Бродяга все еще не пришле в себя.
– Ну же, – воскликнул Лепинассу, поднимаясь с табурета, с которого он не вставал во время всей предшествующей ужасной сцены, – ну же, пора бы дать нашему бедолаге нюхательной соли!
Та же ухмылка, вернее, тот же мерзкий оскал, о котором мы уже упоминали, как бы подкрепил его слова, придав им еще больше устрашающей убедительности.
Лепинассу извлек из-за пояса длинный каталонский нож и, подойдя к крестьянину, принялся чертить острием у него на груди причудливые знаки, стараясь, чтобы лезвие не слишком глубоко царапало кожу[19].
Потекла кровь. Серые наблюдали за происходящим; они стучали ногами и хлопали в ладоши.
Тут острие ножа наткнулось на мышцу. Боль, понятно, была невыносимой, потому что Бродяга тотчас открыл глаза, как будто к мертвому телу поднесли Вольтов столб[20], и из его кровоточащей груди вырвался глухой стон.
– Ну вот, – заметил Лепинассу, – вот мы и проснулись, милейший. И чувствуем себя живее всех живых, и много лучше, чем когда бы то ни было, не правда ли? Ну так что, к нам вернулась память? Вспомнили, где деньги? Вспомнили, где Лакюзон? И Варроз! И Маркиз! Тогда давайте наконец расскажем все доброму нашему другу Лепинассу.
Губы у крестьянина зашевелились, но не издали ни звука.
Однако ж и по движению его губ мучитель догадался, что Бродяге всего лишь не хватило сил произнести в очередной раз: «Не знаю…»
Лепинассу заскрежетал зубами: им овладела неописуемая ярость.
– Ах, ты ничего не знаешь, – повторил он, – ах, ничегошеньки не ведаешь!
И лезвие ножа впилось на пару дюймов в правую руку несчастного, издавшего истошный вопль.
– А теперь знаешь? – вопросил Лепинассу.
– Нет, нет, нет! – в отчаянии вскричал Бродяга. – Ничего я не знаю, ничего не ведаю!
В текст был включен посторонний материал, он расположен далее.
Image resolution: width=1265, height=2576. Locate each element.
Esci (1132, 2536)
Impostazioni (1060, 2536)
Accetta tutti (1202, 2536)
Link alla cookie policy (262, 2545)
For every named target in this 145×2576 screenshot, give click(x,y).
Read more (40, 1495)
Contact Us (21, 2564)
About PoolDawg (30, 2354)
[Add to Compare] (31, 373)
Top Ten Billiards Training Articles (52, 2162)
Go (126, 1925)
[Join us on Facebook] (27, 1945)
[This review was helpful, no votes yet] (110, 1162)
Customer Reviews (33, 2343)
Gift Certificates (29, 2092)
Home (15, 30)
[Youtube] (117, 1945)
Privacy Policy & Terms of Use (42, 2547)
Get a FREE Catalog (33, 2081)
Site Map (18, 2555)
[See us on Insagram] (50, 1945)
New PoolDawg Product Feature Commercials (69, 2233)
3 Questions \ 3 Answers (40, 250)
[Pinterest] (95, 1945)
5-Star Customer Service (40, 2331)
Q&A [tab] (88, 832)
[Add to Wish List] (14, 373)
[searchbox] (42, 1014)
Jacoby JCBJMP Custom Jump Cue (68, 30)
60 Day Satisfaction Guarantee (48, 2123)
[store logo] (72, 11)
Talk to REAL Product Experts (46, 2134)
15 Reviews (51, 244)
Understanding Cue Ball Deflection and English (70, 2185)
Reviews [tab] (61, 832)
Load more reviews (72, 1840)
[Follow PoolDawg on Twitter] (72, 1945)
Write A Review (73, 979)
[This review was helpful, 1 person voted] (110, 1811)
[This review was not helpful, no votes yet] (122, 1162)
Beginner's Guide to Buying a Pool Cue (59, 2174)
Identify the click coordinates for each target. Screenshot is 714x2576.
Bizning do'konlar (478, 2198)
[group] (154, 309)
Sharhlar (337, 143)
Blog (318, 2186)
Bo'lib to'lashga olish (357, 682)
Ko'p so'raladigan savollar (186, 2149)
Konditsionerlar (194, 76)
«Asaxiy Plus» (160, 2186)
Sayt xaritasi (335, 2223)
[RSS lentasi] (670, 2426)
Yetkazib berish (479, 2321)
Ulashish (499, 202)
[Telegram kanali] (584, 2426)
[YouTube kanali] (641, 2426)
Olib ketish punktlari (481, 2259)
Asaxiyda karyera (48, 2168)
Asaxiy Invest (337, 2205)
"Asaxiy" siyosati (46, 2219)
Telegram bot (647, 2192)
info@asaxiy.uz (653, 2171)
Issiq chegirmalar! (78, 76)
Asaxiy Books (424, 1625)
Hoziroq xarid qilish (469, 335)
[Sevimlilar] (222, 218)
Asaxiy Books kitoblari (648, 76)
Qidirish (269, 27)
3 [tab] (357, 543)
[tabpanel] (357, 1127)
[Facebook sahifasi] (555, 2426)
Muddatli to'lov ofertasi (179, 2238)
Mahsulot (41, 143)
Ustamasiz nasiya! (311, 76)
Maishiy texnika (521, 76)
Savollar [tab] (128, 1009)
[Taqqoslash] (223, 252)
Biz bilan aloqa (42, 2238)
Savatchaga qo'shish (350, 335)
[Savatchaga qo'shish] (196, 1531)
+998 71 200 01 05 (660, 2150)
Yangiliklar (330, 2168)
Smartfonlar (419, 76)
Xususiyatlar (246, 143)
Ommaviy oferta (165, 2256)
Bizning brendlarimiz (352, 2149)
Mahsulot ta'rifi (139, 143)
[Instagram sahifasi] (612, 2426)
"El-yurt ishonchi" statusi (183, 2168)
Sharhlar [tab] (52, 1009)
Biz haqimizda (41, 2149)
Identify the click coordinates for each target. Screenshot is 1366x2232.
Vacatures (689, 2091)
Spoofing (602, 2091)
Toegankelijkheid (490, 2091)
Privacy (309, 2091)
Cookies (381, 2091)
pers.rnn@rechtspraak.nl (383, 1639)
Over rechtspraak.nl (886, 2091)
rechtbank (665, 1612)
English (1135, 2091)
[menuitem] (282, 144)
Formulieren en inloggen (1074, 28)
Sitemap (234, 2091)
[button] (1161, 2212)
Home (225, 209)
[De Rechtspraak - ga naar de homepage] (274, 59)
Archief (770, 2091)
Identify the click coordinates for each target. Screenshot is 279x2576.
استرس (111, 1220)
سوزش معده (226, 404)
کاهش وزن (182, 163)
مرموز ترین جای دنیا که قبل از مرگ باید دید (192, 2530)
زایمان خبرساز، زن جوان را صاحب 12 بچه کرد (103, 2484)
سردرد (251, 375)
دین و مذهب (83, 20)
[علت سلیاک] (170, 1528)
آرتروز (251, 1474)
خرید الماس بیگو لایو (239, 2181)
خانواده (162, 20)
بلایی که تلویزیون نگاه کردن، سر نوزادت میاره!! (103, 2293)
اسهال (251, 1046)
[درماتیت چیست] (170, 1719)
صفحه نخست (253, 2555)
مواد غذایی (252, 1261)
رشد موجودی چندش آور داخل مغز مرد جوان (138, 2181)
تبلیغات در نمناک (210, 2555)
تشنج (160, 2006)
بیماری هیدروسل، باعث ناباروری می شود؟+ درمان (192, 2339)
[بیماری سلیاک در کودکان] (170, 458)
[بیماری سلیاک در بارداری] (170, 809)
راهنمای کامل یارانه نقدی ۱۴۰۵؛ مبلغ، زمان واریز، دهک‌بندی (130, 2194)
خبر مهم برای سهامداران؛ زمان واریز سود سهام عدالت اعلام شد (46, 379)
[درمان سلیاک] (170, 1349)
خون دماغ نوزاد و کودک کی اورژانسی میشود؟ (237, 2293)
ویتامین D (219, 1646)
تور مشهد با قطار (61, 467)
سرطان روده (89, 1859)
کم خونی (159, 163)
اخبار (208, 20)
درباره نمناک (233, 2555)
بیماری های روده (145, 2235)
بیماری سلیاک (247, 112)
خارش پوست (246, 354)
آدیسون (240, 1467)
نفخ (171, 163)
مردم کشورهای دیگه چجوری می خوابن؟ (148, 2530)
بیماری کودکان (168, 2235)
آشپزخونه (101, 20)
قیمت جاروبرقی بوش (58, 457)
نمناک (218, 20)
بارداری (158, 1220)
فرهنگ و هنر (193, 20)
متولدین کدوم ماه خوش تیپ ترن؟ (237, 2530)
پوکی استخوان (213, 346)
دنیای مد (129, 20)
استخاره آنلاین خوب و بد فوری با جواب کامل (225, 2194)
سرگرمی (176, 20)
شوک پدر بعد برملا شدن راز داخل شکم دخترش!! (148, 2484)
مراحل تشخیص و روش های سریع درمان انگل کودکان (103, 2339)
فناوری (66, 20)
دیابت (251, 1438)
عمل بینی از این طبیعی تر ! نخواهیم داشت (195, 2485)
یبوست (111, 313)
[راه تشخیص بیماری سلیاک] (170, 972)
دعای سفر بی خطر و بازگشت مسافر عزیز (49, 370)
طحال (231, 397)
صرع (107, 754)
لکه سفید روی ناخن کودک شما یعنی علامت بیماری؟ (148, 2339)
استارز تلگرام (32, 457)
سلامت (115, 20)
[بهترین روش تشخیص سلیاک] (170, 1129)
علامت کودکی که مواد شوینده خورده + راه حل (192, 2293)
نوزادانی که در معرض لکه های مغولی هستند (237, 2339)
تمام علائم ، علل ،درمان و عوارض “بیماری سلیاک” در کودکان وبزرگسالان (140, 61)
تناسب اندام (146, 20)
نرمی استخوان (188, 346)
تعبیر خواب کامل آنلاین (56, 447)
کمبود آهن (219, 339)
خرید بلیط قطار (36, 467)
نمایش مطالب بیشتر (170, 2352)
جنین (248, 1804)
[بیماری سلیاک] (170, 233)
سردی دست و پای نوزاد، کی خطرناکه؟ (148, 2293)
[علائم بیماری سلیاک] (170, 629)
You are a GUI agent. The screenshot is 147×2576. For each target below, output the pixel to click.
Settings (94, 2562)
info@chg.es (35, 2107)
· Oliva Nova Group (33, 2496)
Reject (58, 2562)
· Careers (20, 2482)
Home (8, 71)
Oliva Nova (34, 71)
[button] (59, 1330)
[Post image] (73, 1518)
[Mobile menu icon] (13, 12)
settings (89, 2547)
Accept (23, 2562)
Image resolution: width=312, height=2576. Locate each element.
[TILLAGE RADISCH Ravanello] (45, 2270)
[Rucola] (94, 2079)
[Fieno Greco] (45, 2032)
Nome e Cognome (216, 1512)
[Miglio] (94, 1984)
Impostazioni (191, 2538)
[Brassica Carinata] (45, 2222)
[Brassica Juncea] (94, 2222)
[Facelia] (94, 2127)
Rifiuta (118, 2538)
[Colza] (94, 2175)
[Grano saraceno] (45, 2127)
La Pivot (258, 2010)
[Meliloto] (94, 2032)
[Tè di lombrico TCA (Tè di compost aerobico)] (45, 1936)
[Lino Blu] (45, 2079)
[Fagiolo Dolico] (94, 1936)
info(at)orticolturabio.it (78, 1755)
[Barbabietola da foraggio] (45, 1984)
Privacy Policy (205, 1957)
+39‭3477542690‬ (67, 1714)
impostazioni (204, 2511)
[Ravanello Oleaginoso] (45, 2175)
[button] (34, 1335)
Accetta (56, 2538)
Лепинассу проткнул ему левую руку так же, как перед тем правую, и снова спросил:
– Ну, теперь-то знаешь?
И снова Бродяга отвечал:
– Не знаю я ничего!
Рассеченное шрамом, безобразное, похожее на маску лицо Лепинассу сделалось мертвенно-бледным; клокотавшая внутри подлого мучителя ярость достигла предела.
Согнутые волосатые пальцы его крепкой руки приблизились к горлу крестьянина, чтобы, как видно, задушить несчастного, но Бродяге перед смертью надо было развязать язык.
И Лепинассу опустил руку.
– Здесь где-то должны быть вязанки хвороста, – сказал он своим подручным. – Найдите и принесите сюда.
Двое серых, достав из очага горящую головешку – вместо факела, отправились шарить по всему дому.
– Разуйте-ка его! – прибавил вожак, указывая на Бродягу, у которого ноги свисали с края стола.
Исполнить его волю не составило труда: на ногах у крестьянина были только грубошерстные чулки да громоздкие деревянные башмаки.
Тут вернулись двое подручных с огромной охапкой сухого терновника, который они нашли в подвале. Даже не спросясь, что делать с этой охапкой, поскольку подобного рода пытки уже давно вошли у них в привычку, они свалили все на пол, под ноги Бродяге.
Лепинассу, сунув обратно за пояс окровавленный нож, которым он только что орудовал, выхватил из руки подручного горящую головешку и сказал крестьянину:
– Последний раз спрашиваю – слушай и отвечай! Где деньги? Где твой хозяин? Где полковник Варроз? И где преподобный Маркиз?
Склонясь над окровавленным телом Бродяги, готового вот-вот испустить последний вздох, он жадно прислушался.
Крестьянин закрыл глаза и молчал.
Лепинассу выждал какое-то время, потом, не говоря ни слова, наклонился ниже и поднес горящую головешку к охапке сушеного терновника – тот вспыхнул, как солома.
Еще через мгновение сверкающее пламя охватило Бродяге ноги.
И тогда несчастный пронзительно завопил не своим голосом: то был жуткий, душераздирающий предсмертный крик, который мы описали раньше.
Бедняга попытался вырваться с такой силой, что разорвал почти все веревки, которыми был связан, и, не переставая брыкаться, пролепетал:
– Потушите огонь… потушите, я все скажу.
Одним ударом ноги Лепинассу разметал кучу горящего терновника по полу.
Бродяга же слабеющим с каждым словом голосом продолжал:
– Что до денег и Лакюзона, знать не знаю… а Варроз с Маркизом…
Договорить он не успел.
В следующий миг оконная рама разлетелась вдребезги вместе со стеклом и черноволосый юноша, с пистолетом в одной руке и шпагой в другой, быстрее молнии обрушился на серых, остолбеневших от ужаса и недоумения.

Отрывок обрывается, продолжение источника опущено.